▸ **TEXT SECTION**:
-*-*-
In "CBK: Carolyn Bessette Kennedy: A Life in Fashion" (published by Abrams), Kumar Nair takes a look at Bessette's fashion style, and her continuing allure.
Almost from the moment she first began appearing at the side of Kennedy until their deaths three years later, Carolyn Bessette was one of the most photographed women in the world. "She had such an understanding of what worked for her and what the cameras would like," Kumar Nair said. "That is her allure, that's what makes her different from many of the other women probably today."
She described Bessette's wardrobe style: "The white shirt, the white T-shirt, a really great coat, jacket. She was a big fan of jeans. It's from there, the foundations that one would build your wardrobe from."
Pictures of Bessette were taken more than a decade before social media sites like Instagram and YouTube gave celebrities some control over their images. But back in the late 1990s, Bessette was hounded by paparazzi, even when walking her dog.
Robin Givhan, the Pulitzer Prize-winning Washington Post columnist, said, "I get why the fashion industry wants to celebrate her, why a book like this exists, because she did have this outsized impact on a lot of designers, on a lot of people who were trying to sort through their own personal style."
Givhan says those pictures today also reveal something unsettling: "I also felt like almost all of these pictures, she looked like such an unwilling subject."
-*-*-
▸ **INFORMATION SHOWN**:
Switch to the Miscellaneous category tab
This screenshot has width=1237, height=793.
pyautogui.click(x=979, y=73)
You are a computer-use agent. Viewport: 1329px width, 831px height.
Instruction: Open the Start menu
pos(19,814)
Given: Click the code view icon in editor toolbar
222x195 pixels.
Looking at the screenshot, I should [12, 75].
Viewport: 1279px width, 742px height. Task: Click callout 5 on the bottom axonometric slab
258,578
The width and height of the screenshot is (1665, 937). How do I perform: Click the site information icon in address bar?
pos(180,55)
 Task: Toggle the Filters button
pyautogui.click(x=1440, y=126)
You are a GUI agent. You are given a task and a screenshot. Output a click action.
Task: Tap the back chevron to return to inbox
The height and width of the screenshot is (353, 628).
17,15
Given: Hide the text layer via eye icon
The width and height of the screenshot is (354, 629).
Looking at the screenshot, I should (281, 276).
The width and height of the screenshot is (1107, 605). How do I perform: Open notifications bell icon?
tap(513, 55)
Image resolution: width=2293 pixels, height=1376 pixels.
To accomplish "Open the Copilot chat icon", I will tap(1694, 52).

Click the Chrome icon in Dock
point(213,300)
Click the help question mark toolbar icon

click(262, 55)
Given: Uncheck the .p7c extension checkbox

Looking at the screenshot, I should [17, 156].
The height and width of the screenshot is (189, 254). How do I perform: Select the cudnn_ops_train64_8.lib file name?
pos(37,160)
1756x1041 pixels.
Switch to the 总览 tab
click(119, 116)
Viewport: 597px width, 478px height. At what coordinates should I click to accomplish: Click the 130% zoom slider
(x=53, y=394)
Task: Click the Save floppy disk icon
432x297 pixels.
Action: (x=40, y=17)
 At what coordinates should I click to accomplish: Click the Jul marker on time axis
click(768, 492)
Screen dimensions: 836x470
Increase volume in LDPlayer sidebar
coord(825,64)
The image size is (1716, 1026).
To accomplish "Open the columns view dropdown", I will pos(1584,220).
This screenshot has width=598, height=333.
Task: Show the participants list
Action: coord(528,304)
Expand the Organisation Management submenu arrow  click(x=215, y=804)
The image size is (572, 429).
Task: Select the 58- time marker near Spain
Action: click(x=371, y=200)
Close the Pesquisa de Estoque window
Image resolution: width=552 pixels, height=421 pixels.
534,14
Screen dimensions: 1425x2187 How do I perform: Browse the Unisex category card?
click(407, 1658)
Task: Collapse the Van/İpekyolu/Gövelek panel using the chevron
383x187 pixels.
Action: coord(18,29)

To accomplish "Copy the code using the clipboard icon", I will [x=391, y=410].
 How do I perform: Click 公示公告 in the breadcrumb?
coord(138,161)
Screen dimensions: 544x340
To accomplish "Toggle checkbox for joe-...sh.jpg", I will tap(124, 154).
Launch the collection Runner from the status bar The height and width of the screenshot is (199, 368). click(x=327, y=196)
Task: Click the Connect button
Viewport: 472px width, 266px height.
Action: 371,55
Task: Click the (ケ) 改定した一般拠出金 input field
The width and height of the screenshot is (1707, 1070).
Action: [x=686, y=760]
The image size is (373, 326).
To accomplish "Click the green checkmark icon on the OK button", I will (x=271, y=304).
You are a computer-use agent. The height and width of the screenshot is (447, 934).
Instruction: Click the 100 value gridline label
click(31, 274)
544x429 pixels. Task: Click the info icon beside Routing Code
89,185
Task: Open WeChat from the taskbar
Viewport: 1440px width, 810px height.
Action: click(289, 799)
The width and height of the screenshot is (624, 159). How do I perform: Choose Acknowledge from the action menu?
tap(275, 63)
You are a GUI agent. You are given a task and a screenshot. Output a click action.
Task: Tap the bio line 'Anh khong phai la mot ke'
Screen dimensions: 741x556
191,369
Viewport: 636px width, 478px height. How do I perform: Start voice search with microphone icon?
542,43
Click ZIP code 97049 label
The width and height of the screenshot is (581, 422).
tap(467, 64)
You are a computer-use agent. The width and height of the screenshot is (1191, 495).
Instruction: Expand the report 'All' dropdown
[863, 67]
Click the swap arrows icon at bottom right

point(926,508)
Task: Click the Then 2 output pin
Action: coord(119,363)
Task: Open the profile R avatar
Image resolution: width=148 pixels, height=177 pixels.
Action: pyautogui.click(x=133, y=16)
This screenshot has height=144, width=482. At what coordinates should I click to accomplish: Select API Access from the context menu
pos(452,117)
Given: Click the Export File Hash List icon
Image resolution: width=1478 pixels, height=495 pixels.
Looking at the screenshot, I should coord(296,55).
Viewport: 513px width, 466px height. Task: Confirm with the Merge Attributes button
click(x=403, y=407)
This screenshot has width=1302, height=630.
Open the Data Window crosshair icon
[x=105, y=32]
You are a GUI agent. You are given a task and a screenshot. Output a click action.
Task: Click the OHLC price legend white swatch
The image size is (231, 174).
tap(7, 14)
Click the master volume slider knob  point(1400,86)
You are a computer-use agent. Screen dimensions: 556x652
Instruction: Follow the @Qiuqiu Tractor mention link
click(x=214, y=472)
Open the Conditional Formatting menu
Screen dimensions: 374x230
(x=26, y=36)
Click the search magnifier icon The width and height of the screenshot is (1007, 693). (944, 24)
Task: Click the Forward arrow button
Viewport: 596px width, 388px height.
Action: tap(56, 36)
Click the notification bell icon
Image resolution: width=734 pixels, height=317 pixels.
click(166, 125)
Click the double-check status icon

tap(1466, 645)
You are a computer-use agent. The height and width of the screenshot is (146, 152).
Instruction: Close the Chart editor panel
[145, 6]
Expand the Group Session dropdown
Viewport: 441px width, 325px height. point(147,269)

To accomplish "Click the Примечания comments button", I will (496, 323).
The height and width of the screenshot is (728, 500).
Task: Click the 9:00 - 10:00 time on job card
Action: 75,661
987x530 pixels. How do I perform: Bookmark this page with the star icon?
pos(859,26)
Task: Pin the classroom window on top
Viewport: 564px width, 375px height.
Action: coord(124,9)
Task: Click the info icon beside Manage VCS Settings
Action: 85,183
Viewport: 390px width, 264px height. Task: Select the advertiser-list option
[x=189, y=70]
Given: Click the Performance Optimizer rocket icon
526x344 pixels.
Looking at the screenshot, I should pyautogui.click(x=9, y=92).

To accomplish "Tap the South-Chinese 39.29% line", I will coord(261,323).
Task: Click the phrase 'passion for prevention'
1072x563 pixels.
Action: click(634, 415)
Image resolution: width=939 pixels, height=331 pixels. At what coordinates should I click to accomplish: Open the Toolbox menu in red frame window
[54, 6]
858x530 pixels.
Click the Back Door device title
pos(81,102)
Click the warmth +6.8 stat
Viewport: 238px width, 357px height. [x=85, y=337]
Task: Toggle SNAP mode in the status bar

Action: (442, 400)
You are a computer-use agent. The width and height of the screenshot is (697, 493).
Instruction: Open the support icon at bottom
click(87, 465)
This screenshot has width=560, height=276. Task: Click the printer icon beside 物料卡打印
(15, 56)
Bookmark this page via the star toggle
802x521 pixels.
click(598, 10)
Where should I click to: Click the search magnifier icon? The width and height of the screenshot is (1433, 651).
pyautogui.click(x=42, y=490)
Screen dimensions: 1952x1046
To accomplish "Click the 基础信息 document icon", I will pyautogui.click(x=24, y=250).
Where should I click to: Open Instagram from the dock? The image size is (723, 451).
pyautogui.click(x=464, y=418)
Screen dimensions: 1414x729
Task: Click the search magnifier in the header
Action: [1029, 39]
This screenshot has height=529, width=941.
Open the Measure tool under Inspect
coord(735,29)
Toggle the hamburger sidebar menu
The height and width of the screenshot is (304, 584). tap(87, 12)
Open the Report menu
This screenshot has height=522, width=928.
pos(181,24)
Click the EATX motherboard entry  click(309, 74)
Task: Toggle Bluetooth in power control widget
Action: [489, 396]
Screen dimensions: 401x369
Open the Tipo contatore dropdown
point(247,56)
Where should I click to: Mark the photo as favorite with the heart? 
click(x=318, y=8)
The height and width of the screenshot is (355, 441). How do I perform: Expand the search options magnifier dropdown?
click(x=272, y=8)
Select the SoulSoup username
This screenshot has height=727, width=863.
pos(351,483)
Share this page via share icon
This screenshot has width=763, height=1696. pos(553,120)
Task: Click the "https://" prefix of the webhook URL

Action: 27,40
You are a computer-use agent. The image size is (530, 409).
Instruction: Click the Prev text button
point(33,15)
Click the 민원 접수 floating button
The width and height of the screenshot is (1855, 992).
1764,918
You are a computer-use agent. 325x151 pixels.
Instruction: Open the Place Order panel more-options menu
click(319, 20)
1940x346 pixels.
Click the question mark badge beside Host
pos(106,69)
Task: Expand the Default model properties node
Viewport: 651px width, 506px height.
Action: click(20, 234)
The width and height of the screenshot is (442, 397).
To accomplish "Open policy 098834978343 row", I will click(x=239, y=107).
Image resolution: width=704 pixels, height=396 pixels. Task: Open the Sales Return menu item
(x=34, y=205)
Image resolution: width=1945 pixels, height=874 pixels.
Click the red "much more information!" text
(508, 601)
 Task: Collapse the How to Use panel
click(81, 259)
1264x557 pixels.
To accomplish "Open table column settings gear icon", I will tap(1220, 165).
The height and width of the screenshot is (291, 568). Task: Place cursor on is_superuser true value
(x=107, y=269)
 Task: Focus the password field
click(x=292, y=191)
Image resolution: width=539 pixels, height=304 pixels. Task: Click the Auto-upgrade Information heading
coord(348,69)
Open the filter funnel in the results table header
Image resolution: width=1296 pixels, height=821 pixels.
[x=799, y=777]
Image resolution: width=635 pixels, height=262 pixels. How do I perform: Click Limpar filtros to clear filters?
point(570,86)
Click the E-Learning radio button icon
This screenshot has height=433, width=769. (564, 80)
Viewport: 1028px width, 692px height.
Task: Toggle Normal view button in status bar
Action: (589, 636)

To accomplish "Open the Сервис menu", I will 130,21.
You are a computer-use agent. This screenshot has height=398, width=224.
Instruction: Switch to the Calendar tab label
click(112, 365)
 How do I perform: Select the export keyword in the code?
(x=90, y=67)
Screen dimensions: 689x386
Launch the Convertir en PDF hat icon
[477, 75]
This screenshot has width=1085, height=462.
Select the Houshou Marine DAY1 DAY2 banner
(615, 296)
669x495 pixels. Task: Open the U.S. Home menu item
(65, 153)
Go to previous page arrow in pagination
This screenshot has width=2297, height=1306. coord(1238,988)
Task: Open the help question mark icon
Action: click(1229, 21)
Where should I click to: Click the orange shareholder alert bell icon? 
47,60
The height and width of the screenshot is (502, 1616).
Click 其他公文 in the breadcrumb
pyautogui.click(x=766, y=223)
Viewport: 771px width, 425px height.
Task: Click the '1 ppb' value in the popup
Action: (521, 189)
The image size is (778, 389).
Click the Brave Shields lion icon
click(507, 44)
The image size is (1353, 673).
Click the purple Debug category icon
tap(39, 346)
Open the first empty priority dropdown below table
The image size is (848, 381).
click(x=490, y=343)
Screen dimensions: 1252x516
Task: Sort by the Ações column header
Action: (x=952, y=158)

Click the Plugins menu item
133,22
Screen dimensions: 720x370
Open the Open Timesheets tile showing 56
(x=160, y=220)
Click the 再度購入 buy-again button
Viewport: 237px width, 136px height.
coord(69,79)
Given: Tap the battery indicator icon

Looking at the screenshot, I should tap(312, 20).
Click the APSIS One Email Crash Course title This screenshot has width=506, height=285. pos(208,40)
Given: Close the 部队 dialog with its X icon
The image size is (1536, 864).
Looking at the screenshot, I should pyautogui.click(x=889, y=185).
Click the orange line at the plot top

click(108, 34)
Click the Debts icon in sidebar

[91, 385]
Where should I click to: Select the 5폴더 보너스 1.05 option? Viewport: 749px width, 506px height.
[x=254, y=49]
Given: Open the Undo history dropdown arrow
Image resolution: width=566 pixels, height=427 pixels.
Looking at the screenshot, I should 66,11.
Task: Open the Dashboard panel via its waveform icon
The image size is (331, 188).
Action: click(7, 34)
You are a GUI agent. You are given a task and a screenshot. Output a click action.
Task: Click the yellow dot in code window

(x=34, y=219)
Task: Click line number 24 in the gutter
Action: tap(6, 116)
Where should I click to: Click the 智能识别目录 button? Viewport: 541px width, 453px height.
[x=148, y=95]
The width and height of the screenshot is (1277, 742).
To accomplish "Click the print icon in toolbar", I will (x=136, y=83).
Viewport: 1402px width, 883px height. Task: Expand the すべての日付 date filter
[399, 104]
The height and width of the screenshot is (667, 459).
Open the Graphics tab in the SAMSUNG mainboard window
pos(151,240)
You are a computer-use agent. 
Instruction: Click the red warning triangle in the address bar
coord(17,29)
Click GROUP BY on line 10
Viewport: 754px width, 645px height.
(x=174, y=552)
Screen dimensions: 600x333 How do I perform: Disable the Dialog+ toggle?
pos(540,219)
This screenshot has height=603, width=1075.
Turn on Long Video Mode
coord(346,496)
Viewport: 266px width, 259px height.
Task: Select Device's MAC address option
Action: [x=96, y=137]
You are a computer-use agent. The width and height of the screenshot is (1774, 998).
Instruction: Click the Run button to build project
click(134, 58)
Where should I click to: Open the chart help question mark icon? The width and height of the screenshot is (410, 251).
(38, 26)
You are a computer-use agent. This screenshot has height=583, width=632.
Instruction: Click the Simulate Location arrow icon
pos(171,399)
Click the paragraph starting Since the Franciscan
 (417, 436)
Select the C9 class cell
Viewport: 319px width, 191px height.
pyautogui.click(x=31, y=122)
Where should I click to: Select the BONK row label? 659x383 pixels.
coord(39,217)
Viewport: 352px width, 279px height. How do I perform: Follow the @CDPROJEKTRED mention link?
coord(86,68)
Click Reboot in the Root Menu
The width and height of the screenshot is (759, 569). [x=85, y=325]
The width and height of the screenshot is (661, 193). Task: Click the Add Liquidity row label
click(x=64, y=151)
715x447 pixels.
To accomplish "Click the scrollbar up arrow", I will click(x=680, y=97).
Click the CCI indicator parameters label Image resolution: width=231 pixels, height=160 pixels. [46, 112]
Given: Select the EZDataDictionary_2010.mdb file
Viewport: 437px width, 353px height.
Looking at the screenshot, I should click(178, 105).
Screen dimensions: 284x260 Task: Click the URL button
-*-*-
▸ **WHAT THIS TASK INVOLVES**:
Can you resume the piece on Carolyn Bessette Kennedy's fashion from the point where it stops? None of the material matters here.

▸ **RESULT OF THIS EXERCISE**:
It's a glimpse, Givhan said, into what it was like for Bessette caught in the unrelenting spotlight. "In most of these photographs, she is turned away from the camera, or she looks like she's just really trying to crawl into herself. And so, in that way, it made me really quite sad that, while I think obviously the intent is celebratory, there is a subtext of just sadness, I think, that goes through the book."
Bessette was a private woman who did not like the attention. Did that give Kumar Nair pause in creating this book? "Absolutely, that was actually one of the stalling features of why it took so long for me to do it!" she replied.
But she said the book is simply a celebration of Bessette's keen eye for design and her fashion sense.
The most obvious example? What Bessette unveiled on her wedding day: a very simple white slip dress of pearl-while silk crêpe with a silk tulle veil, designed by Narciso Rodriguez, long before there was a Narciso Rodriguez brand. Givhan said, "I think [it] underscored that, you know, she didn't see herself as this traditional princess. It was very much not a princess dress. It wasn't fussy.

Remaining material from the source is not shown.